DRRM

This project is the core program of Diffeomorphic Registration for Retinotopic Maps of Multiple Visual Regions.

Data is availale here.

Introduction:

The construction of project:

|- code/       // including code and anything files support the project could run
|- data/       // some data which project need to plot figures
|- Figure/     // figures will save in this floder after plot results
|- README.md   // the document introduce the whole project (current file)
|- LICENSE.txt // LICENSE file

details of each folders:

code/:

Sub-folders:

- classes/: including classes use to plot figures.

- libiaries/: third-part libiaries provide some extra function efficiently. Such as "BensonRegister", "pRF-decoder", "toolbox_fast_marching" and so on.

- resources/: resources support project, including some sub folders: text files, images generating during runing processing, templates will use during ploting processing, and other resources.

- utilities/: some small utilities provide specific functions to handle problems more effcient and quickly.

Other .m file could run directly and show figures
data/: (required downloading data and put in these folders）

Sub-folders:
- - HCP/: The Human Connectome Project (HCP).
  - - mesh/: mesh data.
- - HCP32Kmat/: HCP32K data.
- - Studyforrest/: study forrest data.

How to use our code for your own work?

The retinotopic code consist of geometry processing, fMRI fitting, mathematics concepts. Therefore, it is relatively complicate to adopt without an explaination. Here we provide some information for starters to begin.

Step 0: Download necessary libraries and data

Limited by the copyright, we have not included all the libraries. Data files are also excluded due to file size. To test, please download the following files:

Download one of HCP subject to data/HCP32Kmat/ from https://osf.io/qwzv3/
e.g., You will have data/HCP32Kmat/100610_32k_pRF_fMRI.mat.
Download the modified HCP template to code/resources/templates from https://osf.io/qwzv3/
Download nben-standalone.jar from github https://github.com/noahbenson/neuropythy and put into code/libraries/BensonRegister

Step 1: Get familar with the geometry processing package.

You can read the tutorials in the geometry processing package. The fundamental data structure is the mesh, which is consisted of a list a vertices and a list of faces. For instance,
[F, V, E]=read_mfile(mfilename) This read a mesh with face list to F, vertices list to v, and maybe(very ofen) some extra features associated to vertices or faces(typically on the vertex).
----------
DIRECTION A: According to the DRRM readme, why are some libraries and data files missing from the project? Answer in one to three sentences.
The DRRM readme and the listing are unrelated.

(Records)
----------
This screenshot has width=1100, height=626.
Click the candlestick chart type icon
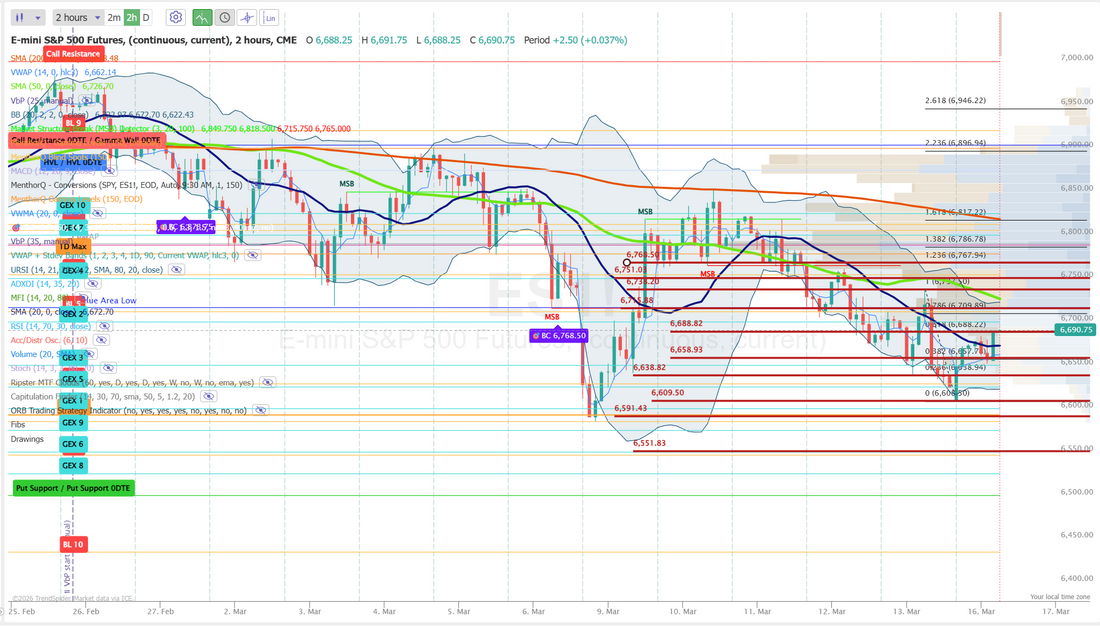[19, 17]
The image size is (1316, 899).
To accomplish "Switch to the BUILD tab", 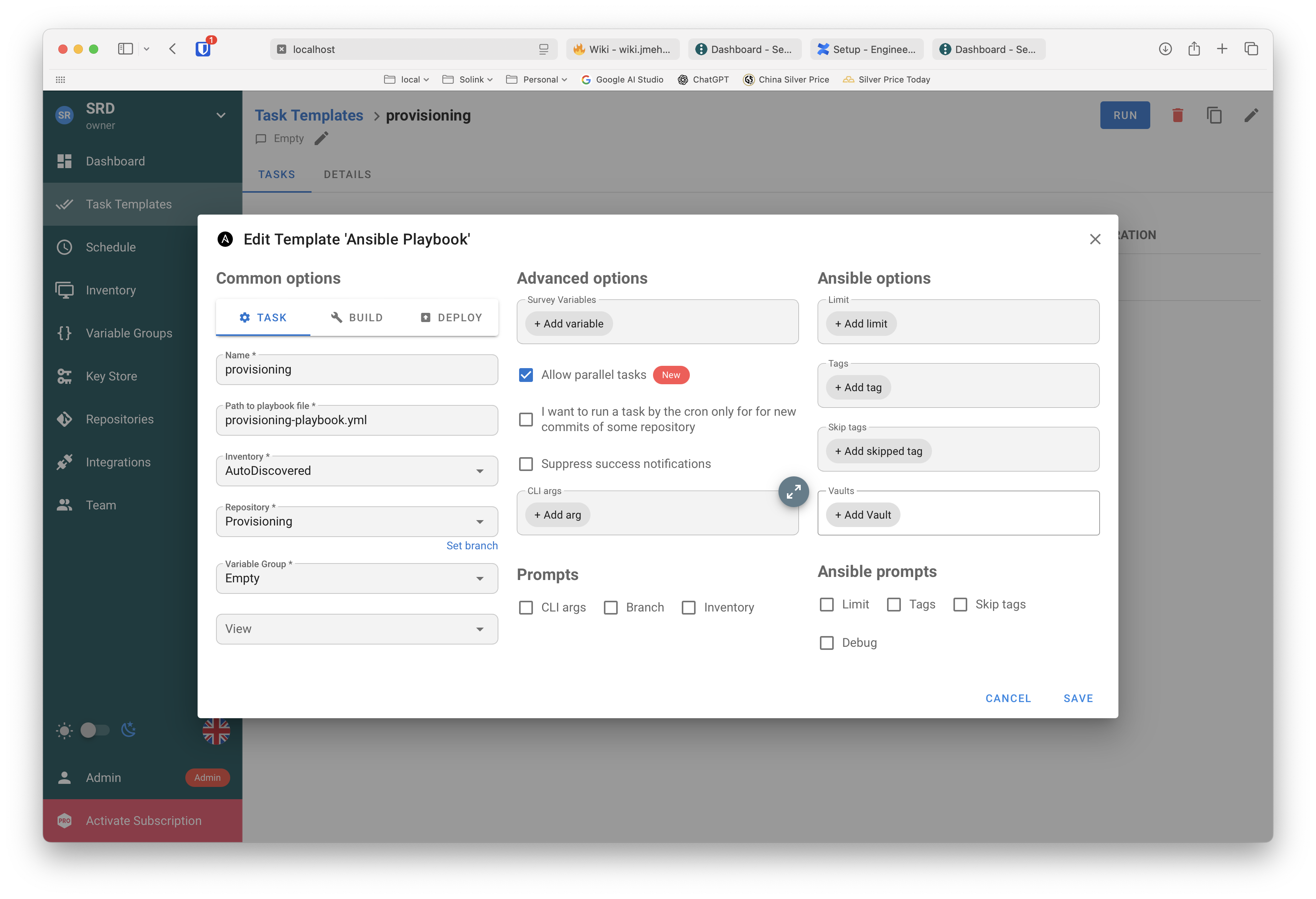I will point(357,318).
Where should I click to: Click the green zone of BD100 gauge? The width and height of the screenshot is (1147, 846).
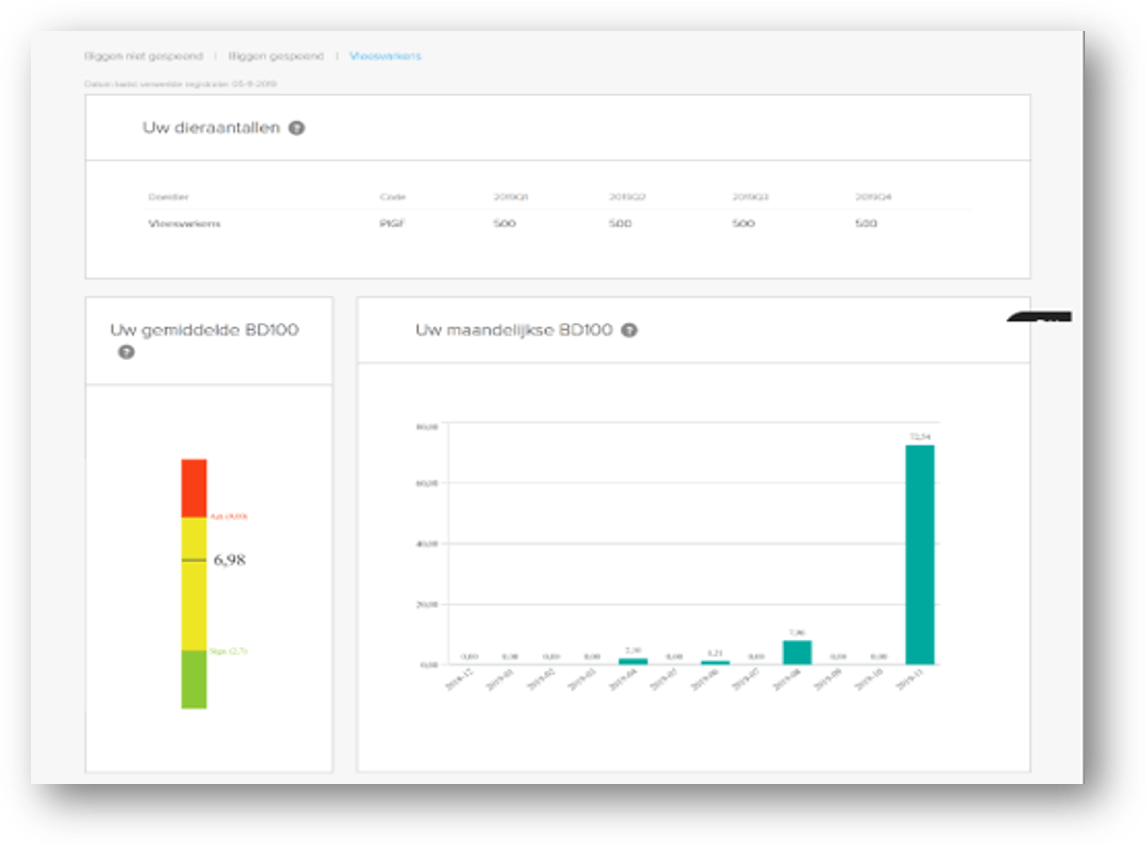[x=194, y=680]
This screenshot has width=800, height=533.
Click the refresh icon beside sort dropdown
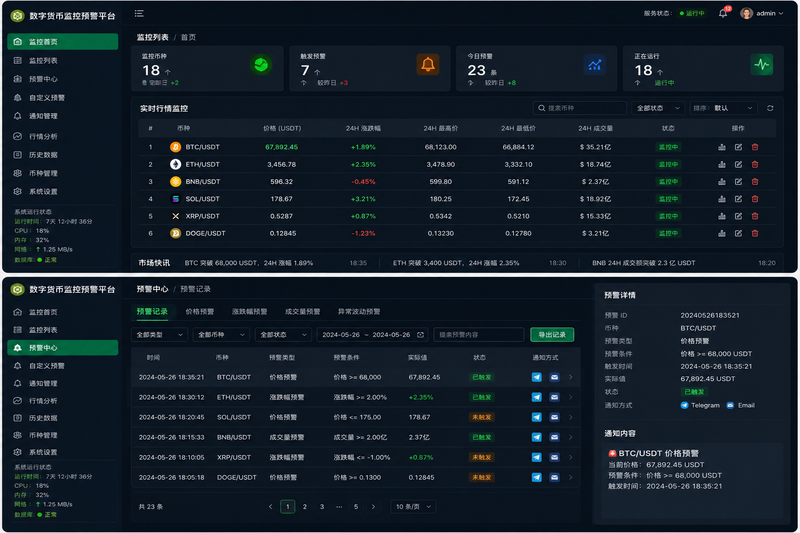click(x=770, y=108)
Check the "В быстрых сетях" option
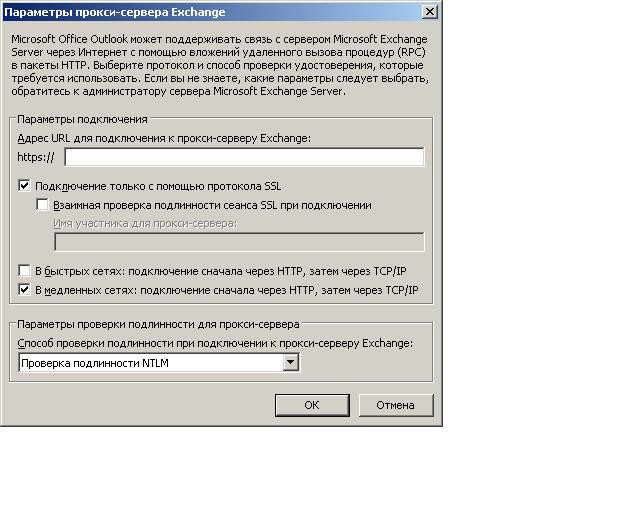This screenshot has height=512, width=640. pos(25,271)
----------
DIRECTION B: Please duplicate the listing from the line containing "This screenshot has width=800, height=533." through the end of the listing, inclusive, leaving out the pictures.

FINAL RESULT A: Some libraries are left out because of copyright limits. The data files are excluded because of their size, so they must be downloaded separately for testing.

FINAL RESULT B:
This screenshot has width=800, height=533.
Click the refresh icon beside sort dropdown
click(x=770, y=108)
Check the "В быстрых сетях" option
This screenshot has height=512, width=640. pos(25,271)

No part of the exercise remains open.